AVAILABLE RECORDS:
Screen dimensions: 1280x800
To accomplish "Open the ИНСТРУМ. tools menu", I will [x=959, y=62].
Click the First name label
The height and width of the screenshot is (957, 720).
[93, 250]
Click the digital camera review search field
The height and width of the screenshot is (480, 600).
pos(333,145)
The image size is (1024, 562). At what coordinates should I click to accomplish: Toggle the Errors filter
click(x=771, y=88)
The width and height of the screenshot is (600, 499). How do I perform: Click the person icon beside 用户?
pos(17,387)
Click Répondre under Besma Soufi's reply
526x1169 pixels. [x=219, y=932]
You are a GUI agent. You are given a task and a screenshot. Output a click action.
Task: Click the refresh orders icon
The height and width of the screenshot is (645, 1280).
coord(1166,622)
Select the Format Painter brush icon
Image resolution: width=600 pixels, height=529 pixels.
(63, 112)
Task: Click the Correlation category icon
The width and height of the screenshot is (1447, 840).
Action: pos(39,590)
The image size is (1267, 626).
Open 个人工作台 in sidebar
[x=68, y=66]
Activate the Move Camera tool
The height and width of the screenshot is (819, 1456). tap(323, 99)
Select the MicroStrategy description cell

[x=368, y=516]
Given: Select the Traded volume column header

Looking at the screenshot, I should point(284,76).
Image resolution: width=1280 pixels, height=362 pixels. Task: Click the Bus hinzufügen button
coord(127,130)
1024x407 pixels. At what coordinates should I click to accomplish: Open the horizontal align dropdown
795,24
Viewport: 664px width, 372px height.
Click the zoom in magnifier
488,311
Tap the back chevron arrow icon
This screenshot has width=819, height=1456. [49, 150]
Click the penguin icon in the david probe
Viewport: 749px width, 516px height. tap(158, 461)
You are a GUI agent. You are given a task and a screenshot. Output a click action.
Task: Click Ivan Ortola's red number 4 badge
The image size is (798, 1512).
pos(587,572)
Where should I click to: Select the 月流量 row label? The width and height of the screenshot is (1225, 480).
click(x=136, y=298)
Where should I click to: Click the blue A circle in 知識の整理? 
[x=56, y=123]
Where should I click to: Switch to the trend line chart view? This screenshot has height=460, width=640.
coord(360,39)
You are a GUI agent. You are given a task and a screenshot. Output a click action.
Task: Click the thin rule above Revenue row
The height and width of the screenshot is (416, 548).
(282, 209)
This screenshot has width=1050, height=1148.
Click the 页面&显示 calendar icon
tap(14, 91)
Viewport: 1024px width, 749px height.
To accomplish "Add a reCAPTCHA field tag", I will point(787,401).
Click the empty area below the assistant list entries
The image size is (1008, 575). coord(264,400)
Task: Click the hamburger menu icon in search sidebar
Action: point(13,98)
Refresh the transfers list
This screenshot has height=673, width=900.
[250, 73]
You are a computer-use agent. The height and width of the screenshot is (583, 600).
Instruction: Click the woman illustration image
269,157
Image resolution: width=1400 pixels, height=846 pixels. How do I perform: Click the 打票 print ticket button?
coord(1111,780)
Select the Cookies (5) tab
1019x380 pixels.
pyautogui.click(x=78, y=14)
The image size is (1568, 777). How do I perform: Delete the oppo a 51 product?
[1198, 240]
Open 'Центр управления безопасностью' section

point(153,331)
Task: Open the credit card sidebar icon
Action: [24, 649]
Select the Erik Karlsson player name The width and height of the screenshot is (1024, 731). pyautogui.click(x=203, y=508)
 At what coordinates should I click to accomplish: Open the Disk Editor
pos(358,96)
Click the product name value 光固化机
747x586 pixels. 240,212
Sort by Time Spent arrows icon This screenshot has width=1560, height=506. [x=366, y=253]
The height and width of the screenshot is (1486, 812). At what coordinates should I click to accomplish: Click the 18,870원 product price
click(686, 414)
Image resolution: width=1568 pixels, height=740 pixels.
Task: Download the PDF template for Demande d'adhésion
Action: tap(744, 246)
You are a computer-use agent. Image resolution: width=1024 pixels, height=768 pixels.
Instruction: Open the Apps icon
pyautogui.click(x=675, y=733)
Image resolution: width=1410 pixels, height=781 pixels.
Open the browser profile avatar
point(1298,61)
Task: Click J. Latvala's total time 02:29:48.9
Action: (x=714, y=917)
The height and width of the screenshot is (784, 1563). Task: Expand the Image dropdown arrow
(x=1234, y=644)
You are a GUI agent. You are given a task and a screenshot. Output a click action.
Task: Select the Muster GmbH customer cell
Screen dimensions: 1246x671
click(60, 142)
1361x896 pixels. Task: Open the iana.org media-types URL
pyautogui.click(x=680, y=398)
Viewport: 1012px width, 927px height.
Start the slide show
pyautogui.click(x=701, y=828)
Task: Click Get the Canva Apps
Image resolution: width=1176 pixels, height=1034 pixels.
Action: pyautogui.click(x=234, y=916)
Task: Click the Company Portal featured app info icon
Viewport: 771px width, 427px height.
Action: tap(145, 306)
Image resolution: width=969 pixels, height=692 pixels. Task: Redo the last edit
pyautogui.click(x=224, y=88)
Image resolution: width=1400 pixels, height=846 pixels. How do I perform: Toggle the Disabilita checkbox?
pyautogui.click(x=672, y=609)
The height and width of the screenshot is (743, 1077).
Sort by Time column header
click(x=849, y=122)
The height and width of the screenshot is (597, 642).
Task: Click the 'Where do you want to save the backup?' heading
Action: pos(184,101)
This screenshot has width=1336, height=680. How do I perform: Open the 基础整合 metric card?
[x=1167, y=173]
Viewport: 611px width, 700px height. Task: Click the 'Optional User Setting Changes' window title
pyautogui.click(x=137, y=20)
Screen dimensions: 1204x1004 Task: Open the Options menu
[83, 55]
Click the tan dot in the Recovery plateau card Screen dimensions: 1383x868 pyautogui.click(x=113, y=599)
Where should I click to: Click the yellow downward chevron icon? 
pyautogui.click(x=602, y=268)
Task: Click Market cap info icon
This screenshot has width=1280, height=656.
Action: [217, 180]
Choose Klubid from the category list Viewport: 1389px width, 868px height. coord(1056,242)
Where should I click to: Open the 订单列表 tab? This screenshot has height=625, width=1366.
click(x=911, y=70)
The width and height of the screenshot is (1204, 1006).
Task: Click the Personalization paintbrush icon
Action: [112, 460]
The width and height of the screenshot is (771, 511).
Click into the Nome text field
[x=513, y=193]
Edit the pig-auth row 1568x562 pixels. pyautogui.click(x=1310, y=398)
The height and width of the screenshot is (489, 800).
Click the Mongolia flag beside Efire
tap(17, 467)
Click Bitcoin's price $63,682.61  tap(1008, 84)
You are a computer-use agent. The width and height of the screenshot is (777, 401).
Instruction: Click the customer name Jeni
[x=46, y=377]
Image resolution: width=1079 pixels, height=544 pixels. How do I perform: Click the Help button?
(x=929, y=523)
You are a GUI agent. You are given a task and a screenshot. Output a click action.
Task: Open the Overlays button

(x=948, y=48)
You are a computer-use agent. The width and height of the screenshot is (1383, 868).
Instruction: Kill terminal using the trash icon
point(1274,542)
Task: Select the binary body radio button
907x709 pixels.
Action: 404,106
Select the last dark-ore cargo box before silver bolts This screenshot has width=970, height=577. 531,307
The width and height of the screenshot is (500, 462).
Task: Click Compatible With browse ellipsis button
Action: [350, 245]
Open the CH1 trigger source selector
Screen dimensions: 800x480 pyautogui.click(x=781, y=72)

WHAT IS BEING ASKED:
Now write the data shown above out again, word for word.

ANSWER TO THE PROBLEM:
Screen dimensions: 1280x800
To accomplish "Open the ИНСТРУМ. tools menu", I will [x=959, y=62].
Click the First name label
The height and width of the screenshot is (957, 720).
[93, 250]
Click the digital camera review search field
The height and width of the screenshot is (480, 600).
pos(333,145)
The image size is (1024, 562). At what coordinates should I click to accomplish: Toggle the Errors filter
click(x=771, y=88)
The width and height of the screenshot is (600, 499). How do I perform: Click the person icon beside 用户?
pos(17,387)
Click Répondre under Besma Soufi's reply
526x1169 pixels. [x=219, y=932]
You are a GUI agent. You are given a task and a screenshot. Output a click action.
Task: Click the refresh orders icon
The height and width of the screenshot is (645, 1280).
coord(1166,622)
Select the Format Painter brush icon
Image resolution: width=600 pixels, height=529 pixels.
(63, 112)
Task: Click the Correlation category icon
The width and height of the screenshot is (1447, 840).
Action: pos(39,590)
The image size is (1267, 626).
Open 个人工作台 in sidebar
[x=68, y=66]
Activate the Move Camera tool
The height and width of the screenshot is (819, 1456). tap(323, 99)
Select the MicroStrategy description cell

[x=368, y=516]
Given: Select the Traded volume column header

Looking at the screenshot, I should point(284,76).
Image resolution: width=1280 pixels, height=362 pixels. Task: Click the Bus hinzufügen button
coord(127,130)
1024x407 pixels. At what coordinates should I click to accomplish: Open the horizontal align dropdown
795,24
Viewport: 664px width, 372px height.
Click the zoom in magnifier
488,311
Tap the back chevron arrow icon
This screenshot has width=819, height=1456. [49, 150]
Click the penguin icon in the david probe
Viewport: 749px width, 516px height. tap(158, 461)
You are a GUI agent. You are given a task and a screenshot. Output a click action.
Task: Click Ivan Ortola's red number 4 badge
The image size is (798, 1512).
pos(587,572)
Where should I click to: Select the 月流量 row label? The width and height of the screenshot is (1225, 480).
click(x=136, y=298)
Where should I click to: Click the blue A circle in 知識の整理? 
[x=56, y=123]
Where should I click to: Switch to the trend line chart view? This screenshot has height=460, width=640.
coord(360,39)
You are a GUI agent. You are given a task and a screenshot. Output a click action.
Task: Click the thin rule above Revenue row
The height and width of the screenshot is (416, 548).
(282, 209)
This screenshot has width=1050, height=1148.
Click the 页面&显示 calendar icon
tap(14, 91)
Viewport: 1024px width, 749px height.
To accomplish "Add a reCAPTCHA field tag", I will point(787,401).
Click the empty area below the assistant list entries
The image size is (1008, 575). coord(264,400)
Task: Click the hamburger menu icon in search sidebar
Action: point(13,98)
Refresh the transfers list
This screenshot has height=673, width=900.
[250, 73]
You are a computer-use agent. The height and width of the screenshot is (583, 600).
Instruction: Click the woman illustration image
269,157
Image resolution: width=1400 pixels, height=846 pixels. How do I perform: Click the 打票 print ticket button?
coord(1111,780)
Select the Cookies (5) tab
1019x380 pixels.
pyautogui.click(x=78, y=14)
The image size is (1568, 777). How do I perform: Delete the oppo a 51 product?
[1198, 240]
Open 'Центр управления безопасностью' section

point(153,331)
Task: Open the credit card sidebar icon
Action: [24, 649]
Select the Erik Karlsson player name The width and height of the screenshot is (1024, 731). pyautogui.click(x=203, y=508)
 At what coordinates should I click to accomplish: Open the Disk Editor
pos(358,96)
Click the product name value 光固化机
747x586 pixels. 240,212
Sort by Time Spent arrows icon This screenshot has width=1560, height=506. [x=366, y=253]
The height and width of the screenshot is (1486, 812). At what coordinates should I click to accomplish: Click the 18,870원 product price
click(686, 414)
Image resolution: width=1568 pixels, height=740 pixels.
Task: Download the PDF template for Demande d'adhésion
Action: tap(744, 246)
You are a computer-use agent. Image resolution: width=1024 pixels, height=768 pixels.
Instruction: Open the Apps icon
pyautogui.click(x=675, y=733)
Image resolution: width=1410 pixels, height=781 pixels.
Open the browser profile avatar
point(1298,61)
Task: Click J. Latvala's total time 02:29:48.9
Action: (x=714, y=917)
The height and width of the screenshot is (784, 1563). Task: Expand the Image dropdown arrow
(x=1234, y=644)
You are a GUI agent. You are given a task and a screenshot. Output a click action.
Task: Select the Muster GmbH customer cell
Screen dimensions: 1246x671
click(60, 142)
1361x896 pixels. Task: Open the iana.org media-types URL
pyautogui.click(x=680, y=398)
Viewport: 1012px width, 927px height.
Start the slide show
pyautogui.click(x=701, y=828)
Task: Click Get the Canva Apps
Image resolution: width=1176 pixels, height=1034 pixels.
Action: pyautogui.click(x=234, y=916)
Task: Click the Company Portal featured app info icon
Viewport: 771px width, 427px height.
Action: tap(145, 306)
Image resolution: width=969 pixels, height=692 pixels. Task: Redo the last edit
pyautogui.click(x=224, y=88)
Image resolution: width=1400 pixels, height=846 pixels. How do I perform: Toggle the Disabilita checkbox?
pyautogui.click(x=672, y=609)
The height and width of the screenshot is (743, 1077).
Sort by Time column header
click(x=849, y=122)
The height and width of the screenshot is (597, 642).
Task: Click the 'Where do you want to save the backup?' heading
Action: pos(184,101)
This screenshot has width=1336, height=680. How do I perform: Open the 基础整合 metric card?
[x=1167, y=173]
Viewport: 611px width, 700px height. Task: Click the 'Optional User Setting Changes' window title
pyautogui.click(x=137, y=20)
Screen dimensions: 1204x1004 Task: Open the Options menu
[83, 55]
Click the tan dot in the Recovery plateau card Screen dimensions: 1383x868 pyautogui.click(x=113, y=599)
Where should I click to: Click the yellow downward chevron icon? 
pyautogui.click(x=602, y=268)
Task: Click Market cap info icon
This screenshot has width=1280, height=656.
Action: [217, 180]
Choose Klubid from the category list Viewport: 1389px width, 868px height. coord(1056,242)
Where should I click to: Open the 订单列表 tab? This screenshot has height=625, width=1366.
click(x=911, y=70)
The width and height of the screenshot is (1204, 1006).
Task: Click the Personalization paintbrush icon
Action: [112, 460]
The width and height of the screenshot is (771, 511).
Click into the Nome text field
[x=513, y=193]
Edit the pig-auth row 1568x562 pixels. pyautogui.click(x=1310, y=398)
The height and width of the screenshot is (489, 800).
Click the Mongolia flag beside Efire
tap(17, 467)
Click Bitcoin's price $63,682.61  tap(1008, 84)
You are a computer-use agent. The width and height of the screenshot is (777, 401).
Instruction: Click the customer name Jeni
[x=46, y=377]
Image resolution: width=1079 pixels, height=544 pixels. How do I perform: Click the Help button?
(x=929, y=523)
You are a GUI agent. You are given a task and a screenshot. Output a click action.
Task: Open the Overlays button

(x=948, y=48)
You are a computer-use agent. The width and height of the screenshot is (1383, 868).
Instruction: Kill terminal using the trash icon
point(1274,542)
Task: Select the binary body radio button
907x709 pixels.
Action: 404,106
Select the last dark-ore cargo box before silver bolts This screenshot has width=970, height=577. 531,307
The width and height of the screenshot is (500, 462).
Task: Click Compatible With browse ellipsis button
Action: [350, 245]
Open the CH1 trigger source selector
Screen dimensions: 800x480 pyautogui.click(x=781, y=72)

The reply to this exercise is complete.